08-23-2012 03:27 PM
Here is the issue I am faced with:
Strictly with IE9, Captive Portal generates cert error and takes about 60-90 seconds to load. Works perfectly fine with Mozilla. If we fire up the CP with Firefox, it works, then switch to IE9, CP works instantly.
I need to learn how to solve this problem as it is crucial for this customer.
I have already gone and created a Pre-Auth role, and added the following permit rules as I was told this might solve the problem:
Basically this is all the rules in the Pre-Auth role:
ip access-list session logon-control
any host 18.104.22.168 svc-http permit
any host 22.214.171.124 svc-https permit
any host 126.96.36.199 svc-http permit
any host 188.8.131.52 svc-https permit
any host 184.108.40.206 svc-http permit
any host 220.127.116.11 svc-https permit
any host 18.104.22.168 svc-http permit
any host 22.214.171.124 svc-https permit
Still no luck, seems that nothing has changed. And yes, I moved the dropdown box on my Guest role to ensure that it chooses the right Pre-Auth Role...
Do I need to add additional rules here? Why can't I just get Captive Portal instantly like with IE9? Your fast response is much appreciated.
08-24-2012 03:54 AM
welcome to the forum!
First I just want to say that post belongs under a different board like either "Authentication and Access Control" or "Guest Access".
Then to the technical part.
I assume you have installed a valid public SSL webcertificate on the controller and activated this as Captive Portal Certificate.
Based on the ip-adresses you list I'm assuming this is a Comodo based certificate and in the end use ocsp.comodoca.com to verify the revocation status of the certificates. There is another thread on that here - search for comodo ocsp.
Just to make sure you've done the basics right I'm listing it here.
I would suggest that you create a Destination, create an policy ACL that permits HTTP/HTTPS towards this alias, and then add that to the top of the rule-list for the initial role of your AAA profile (like default profile has logon as initial role).
network 126.96.36.199 255.255.255.0
network 188.8.131.52 255.255.255.0
network 184.108.40.206 255.255.255.0
network 220.127.116.11 255.255.255.0
-> This adds the possible networks Comodo says they use
-> In GUI you will find this under Stateful Firewall / Destination
ip access-list session "OCSP_ACL"
alias "user" alias "OCSP" "svc-http" permit
alias "user" alias "OCSP" "svc-https" permit
-> In GUI you will find this in Acces Control/Policies
access-list session "OCSP_ACL" position 1
-> Note! OCSP_ACL have to be in addition to the already existing access lists on the "logon" (or whatever role you use) role like logon-control and captiveportal
-> In GUI you will find this in Acces Control, edit the Role, and add Firewall Policies
If you have already done this as I've listed the path for OCSP should be open, and no reason why Aruba should be the culprit.

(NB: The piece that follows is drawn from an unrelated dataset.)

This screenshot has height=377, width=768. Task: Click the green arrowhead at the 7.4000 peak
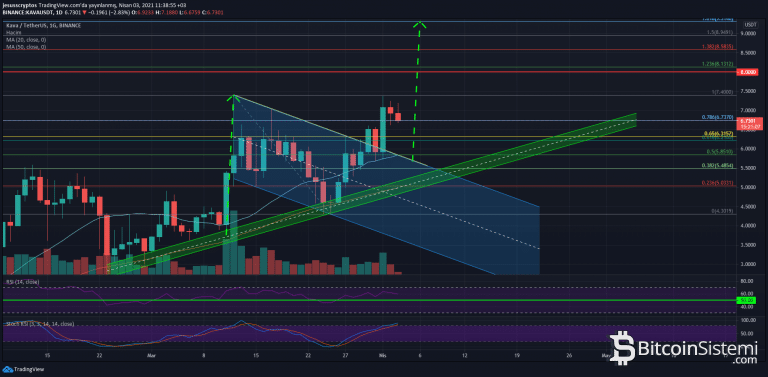pos(233,98)
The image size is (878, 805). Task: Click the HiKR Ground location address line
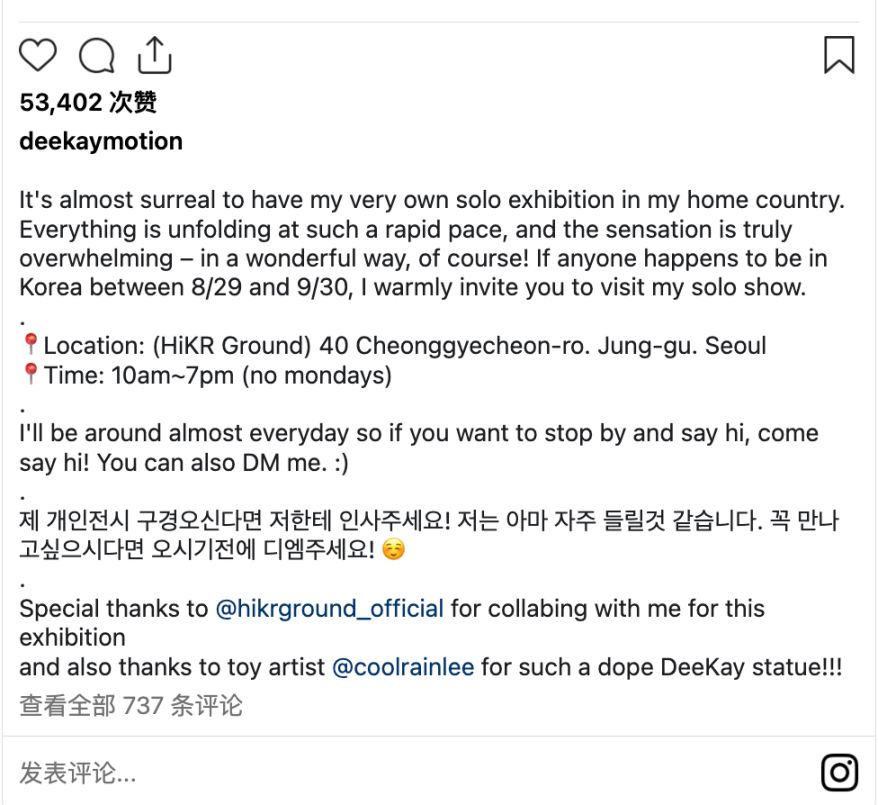(405, 347)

What error message does IE9 give once it loads? Just a warning that it can't verify the certificate or something else?
Have you tried with another PC or device like iPad? If so - how did that go?

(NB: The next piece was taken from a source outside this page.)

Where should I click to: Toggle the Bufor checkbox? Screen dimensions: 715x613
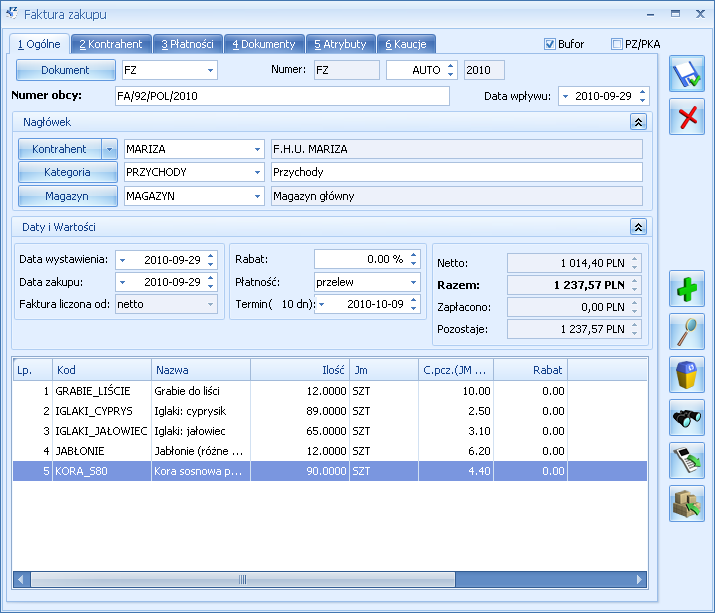549,44
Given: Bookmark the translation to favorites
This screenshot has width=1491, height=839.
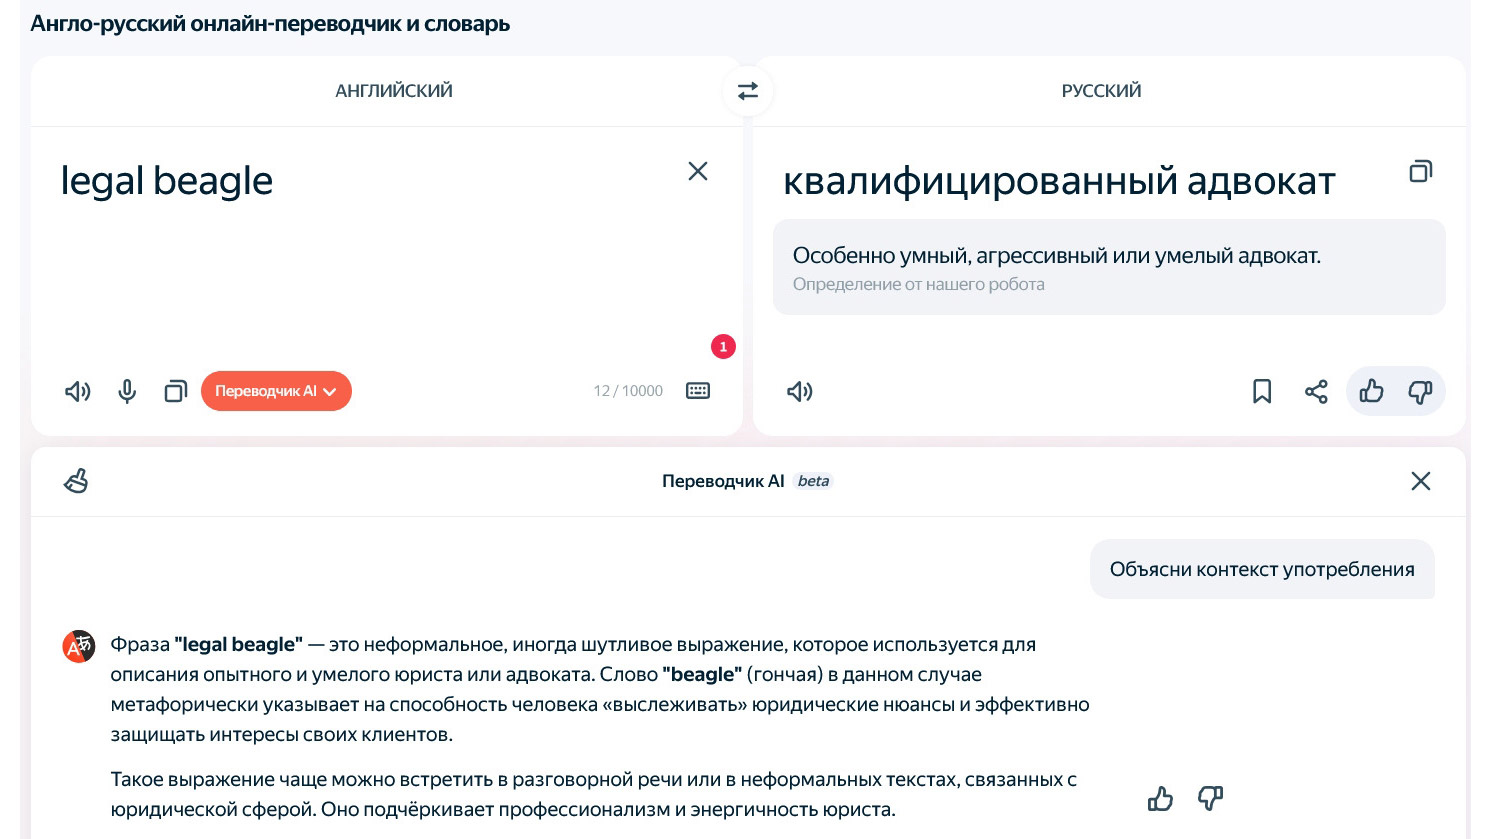Looking at the screenshot, I should pyautogui.click(x=1262, y=391).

Firefox use it's own Certificate Manager so it might be that Firefox already has the Root certificate in it's trusted root while IE9 doesn't. Tho - with Usertrust or Comodo that seems a bit odd since this should be in trusted root in all Microsoft based units.
-ACMX #316 :: ACCP-
Intelecom - Norway
Remember to Kudo if a post helped you! || Problem Solved? Click "Accept as Solution" in a post!
08-24-2012 03:53 PM
Thanks for the response. I wanted to mention, there is no controller. This is Aruba Instant, which is why I posted it in the Instant forum. Sorry about that!
Do I still need to upload a web ssl cert? We normally do this with controller-based installs, but I haven't done this with Instant.
08-24-2012 04:29 PM
This is a recently-discovered issue with IE9 and the Captive Portal on Instant. We are currently working on a fix.

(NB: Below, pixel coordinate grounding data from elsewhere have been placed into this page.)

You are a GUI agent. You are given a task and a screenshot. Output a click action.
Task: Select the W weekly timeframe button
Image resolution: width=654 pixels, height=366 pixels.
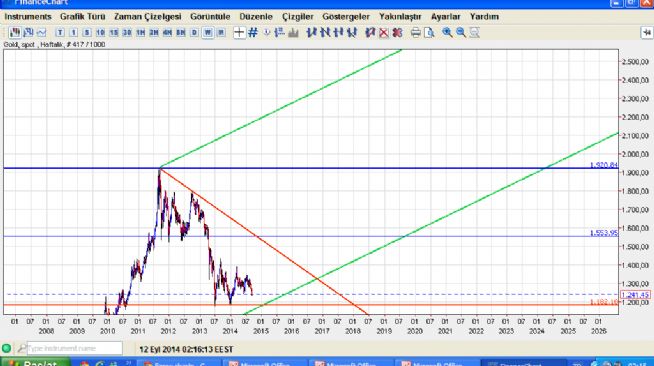point(208,33)
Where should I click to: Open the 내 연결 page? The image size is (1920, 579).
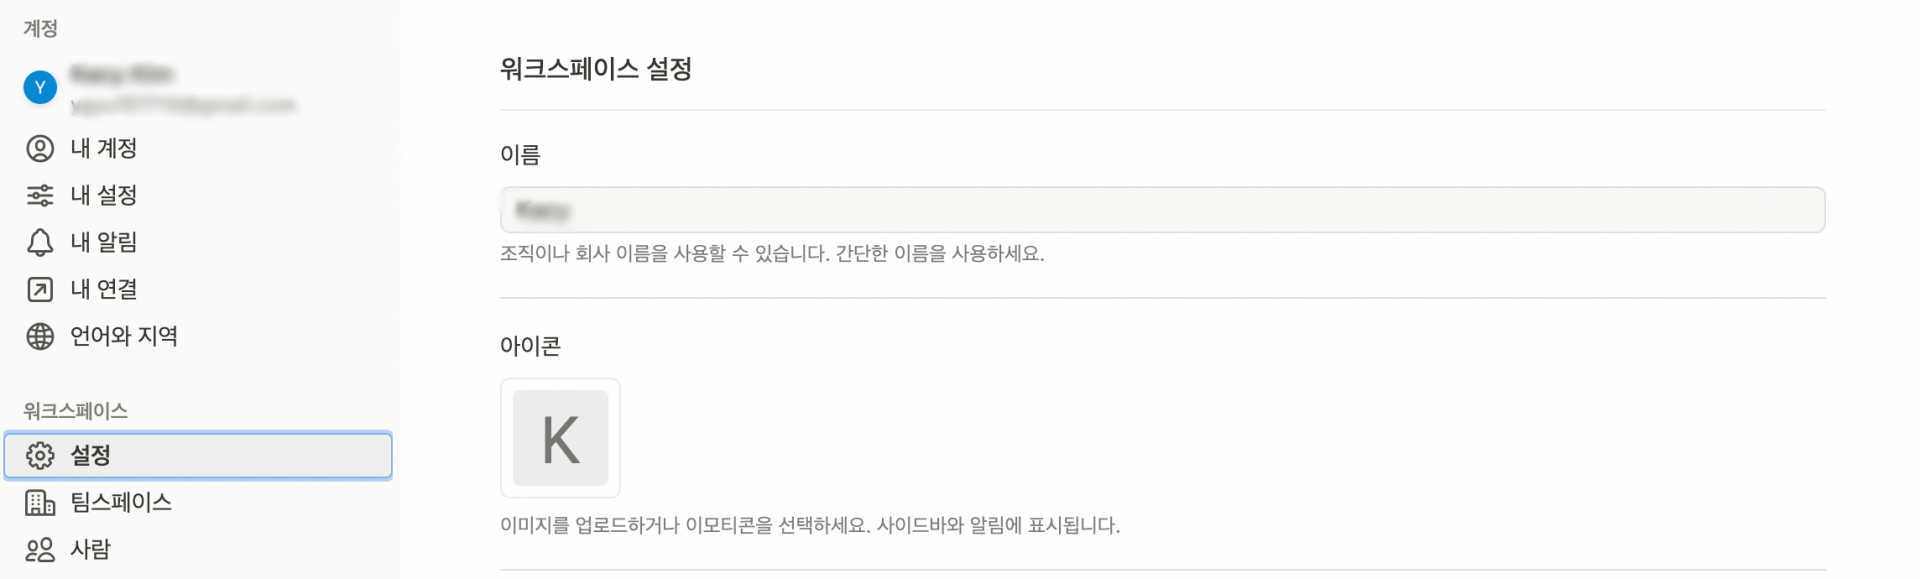[x=104, y=289]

Aruba Customer Engineering
Looking for an Answer? Search the Community Knowledge Base Here: Community Knowledge Base
08-27-2012 09:32 AM
Thanks for your reply. I have a customer who needs to go live with this project this week, which involves hundreds of students on IE9 laptops trying to connect to the wireless. Is there anything I can do in the meantime with Instant to make this work?
08-27-2012 09:34 AM
The only reason I tried adding those IP addresses to a permit rule on the initial logon role is that is what my local SE told me to. I haven't uploaded any custom certificate as it is a low-security deployment. This is Instant, not controller-based. I am not familiar with Comodo.